Structure to Property: Chemical Element Embeddings and a Deep Learning Approach for Accurate Prediction of Chemical Properties
Shokirbek Shermukhamedov, Dilorom Mamurjonova, Michael Probst
TL;DR
This work addresses predicting chemical properties from structural information (the structure-to-property challenge) by introducing elEmBERT, a transformer-based encoder that combines local attention on atomic PDFs with a global aggregation, using element embeddings and sub-element tokens. The model operates on inputs derived from atomic pair distribution functions with a cutoff $r_ ext{cut}=10\,\text{Å}$ and scales the element vocabulary from $V_{size}=101$ to $V_{size}=565$ via sub-element decomposition, enabling permutation-invariant representations. It achieves state-of-the-art or competitive ROC-AUC performance across Matbench metallicity, LA, DIM, SG benchmarks, and multiple MoleculeNet toxicity tasks (e.g., Tox21 mean AUC $\approx 0.96$), with clear improvements in the V1 variant that uses sub-elements. The results demonstrate robust, cross-domain applicability to both materials and organic chemistry, and the work highlights the potential for pre-training and expanded sub-element vocabularies to further enhance predictive accuracy and interpretability.
Abstract
We introduce the elEmBERT model for chemical classification tasks. It is based on deep learning techniques, such as a multilayer encoder architecture. We demonstrate the opportunities offered by our approach on sets of organic, inorganic and crystalline compounds.

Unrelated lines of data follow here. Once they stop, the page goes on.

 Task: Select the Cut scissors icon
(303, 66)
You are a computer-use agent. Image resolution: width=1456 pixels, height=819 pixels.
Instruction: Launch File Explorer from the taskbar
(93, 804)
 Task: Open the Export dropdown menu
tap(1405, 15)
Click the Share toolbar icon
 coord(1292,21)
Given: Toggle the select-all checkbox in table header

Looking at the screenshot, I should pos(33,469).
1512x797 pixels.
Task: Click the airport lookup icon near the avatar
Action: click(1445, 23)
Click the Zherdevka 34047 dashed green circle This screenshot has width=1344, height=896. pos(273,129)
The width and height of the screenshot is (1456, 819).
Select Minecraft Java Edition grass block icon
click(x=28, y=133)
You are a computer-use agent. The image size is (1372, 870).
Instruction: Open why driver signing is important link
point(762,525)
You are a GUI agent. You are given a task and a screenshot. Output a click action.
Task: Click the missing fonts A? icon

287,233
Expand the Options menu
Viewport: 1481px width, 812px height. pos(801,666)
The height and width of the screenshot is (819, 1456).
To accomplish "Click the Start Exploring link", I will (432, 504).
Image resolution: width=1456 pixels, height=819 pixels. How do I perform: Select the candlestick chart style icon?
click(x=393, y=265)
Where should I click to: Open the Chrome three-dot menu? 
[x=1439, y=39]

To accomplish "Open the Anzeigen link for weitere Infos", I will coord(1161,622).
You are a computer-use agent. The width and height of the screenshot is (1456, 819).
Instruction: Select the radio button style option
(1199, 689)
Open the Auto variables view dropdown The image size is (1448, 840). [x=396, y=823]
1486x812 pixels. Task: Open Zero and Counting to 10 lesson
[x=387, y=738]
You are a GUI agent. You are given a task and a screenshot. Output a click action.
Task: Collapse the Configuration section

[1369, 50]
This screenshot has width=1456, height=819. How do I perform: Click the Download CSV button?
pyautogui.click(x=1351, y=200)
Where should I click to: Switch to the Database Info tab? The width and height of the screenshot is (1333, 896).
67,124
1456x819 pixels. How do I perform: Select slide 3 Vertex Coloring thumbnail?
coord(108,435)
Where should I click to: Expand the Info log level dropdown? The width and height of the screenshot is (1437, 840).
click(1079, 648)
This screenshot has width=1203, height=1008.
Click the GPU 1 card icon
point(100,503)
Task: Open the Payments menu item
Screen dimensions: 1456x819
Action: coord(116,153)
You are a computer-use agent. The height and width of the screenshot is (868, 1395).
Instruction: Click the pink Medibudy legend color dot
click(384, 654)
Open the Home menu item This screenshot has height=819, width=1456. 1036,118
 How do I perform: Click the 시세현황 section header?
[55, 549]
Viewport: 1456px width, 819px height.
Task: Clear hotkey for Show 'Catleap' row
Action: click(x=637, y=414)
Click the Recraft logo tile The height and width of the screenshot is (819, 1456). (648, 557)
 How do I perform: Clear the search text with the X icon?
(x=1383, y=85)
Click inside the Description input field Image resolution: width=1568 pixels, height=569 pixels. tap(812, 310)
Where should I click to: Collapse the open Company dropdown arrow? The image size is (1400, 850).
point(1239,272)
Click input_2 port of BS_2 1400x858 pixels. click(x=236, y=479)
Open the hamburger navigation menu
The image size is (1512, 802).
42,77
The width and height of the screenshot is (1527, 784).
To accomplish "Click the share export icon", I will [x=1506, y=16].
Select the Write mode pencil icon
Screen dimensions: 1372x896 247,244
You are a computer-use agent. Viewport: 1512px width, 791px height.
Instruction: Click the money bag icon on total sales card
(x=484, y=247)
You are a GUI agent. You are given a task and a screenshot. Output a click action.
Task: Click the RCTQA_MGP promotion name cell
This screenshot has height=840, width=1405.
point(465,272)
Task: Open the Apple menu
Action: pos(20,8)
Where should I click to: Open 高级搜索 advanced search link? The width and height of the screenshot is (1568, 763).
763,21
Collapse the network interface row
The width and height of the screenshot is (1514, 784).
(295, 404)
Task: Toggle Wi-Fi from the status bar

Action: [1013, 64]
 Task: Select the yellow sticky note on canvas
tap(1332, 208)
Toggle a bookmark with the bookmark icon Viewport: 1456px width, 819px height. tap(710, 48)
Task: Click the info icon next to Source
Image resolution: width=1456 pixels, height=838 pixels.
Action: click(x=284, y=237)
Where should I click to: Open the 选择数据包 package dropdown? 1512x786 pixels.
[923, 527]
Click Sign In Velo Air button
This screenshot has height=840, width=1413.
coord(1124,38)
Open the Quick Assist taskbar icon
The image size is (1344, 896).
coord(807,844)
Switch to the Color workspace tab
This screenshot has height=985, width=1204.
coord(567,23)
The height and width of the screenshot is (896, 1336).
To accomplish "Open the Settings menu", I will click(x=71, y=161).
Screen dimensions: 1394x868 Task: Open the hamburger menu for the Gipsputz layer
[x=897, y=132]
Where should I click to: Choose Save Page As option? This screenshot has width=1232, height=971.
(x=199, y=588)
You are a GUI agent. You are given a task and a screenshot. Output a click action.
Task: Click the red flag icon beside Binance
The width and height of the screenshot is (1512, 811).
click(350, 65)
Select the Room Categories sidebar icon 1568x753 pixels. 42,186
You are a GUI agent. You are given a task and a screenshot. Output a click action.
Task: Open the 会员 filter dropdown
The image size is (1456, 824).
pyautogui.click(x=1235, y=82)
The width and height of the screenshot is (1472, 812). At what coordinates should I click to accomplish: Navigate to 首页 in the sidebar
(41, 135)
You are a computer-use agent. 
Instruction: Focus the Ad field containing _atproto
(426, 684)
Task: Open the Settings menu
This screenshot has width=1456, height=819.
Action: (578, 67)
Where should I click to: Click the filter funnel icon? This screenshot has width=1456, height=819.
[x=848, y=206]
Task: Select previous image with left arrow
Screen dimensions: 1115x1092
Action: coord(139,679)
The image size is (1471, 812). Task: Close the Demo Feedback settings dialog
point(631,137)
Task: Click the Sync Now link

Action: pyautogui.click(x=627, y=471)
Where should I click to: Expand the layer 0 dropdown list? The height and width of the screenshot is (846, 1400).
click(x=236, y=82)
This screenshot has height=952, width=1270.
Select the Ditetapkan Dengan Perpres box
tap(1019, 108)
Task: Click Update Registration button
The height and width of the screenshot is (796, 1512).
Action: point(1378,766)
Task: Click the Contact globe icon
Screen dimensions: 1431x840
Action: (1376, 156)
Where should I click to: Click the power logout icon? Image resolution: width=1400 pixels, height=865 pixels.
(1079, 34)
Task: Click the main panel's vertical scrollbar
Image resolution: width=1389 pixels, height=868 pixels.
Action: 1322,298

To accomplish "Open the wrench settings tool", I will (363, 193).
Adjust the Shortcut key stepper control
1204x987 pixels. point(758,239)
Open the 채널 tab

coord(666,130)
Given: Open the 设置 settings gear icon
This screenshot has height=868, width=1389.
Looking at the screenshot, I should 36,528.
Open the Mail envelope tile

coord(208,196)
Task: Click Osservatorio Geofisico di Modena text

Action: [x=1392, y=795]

In particular, we developed and tested the model using the Matbench and Moleculenet benchmarks, which include crystal properties and drug design-related benchmarks. We also conduct an analysis of vector representations of chemical compounds, shedding light on the underlying patterns in structural data. Our model exhibits exceptional predictive capabilities and proves universally applicable to molecular and material datasets. For instance, on the Tox21 dataset, we achieved an average precision of 96%, surpassing the previously best result by 10%.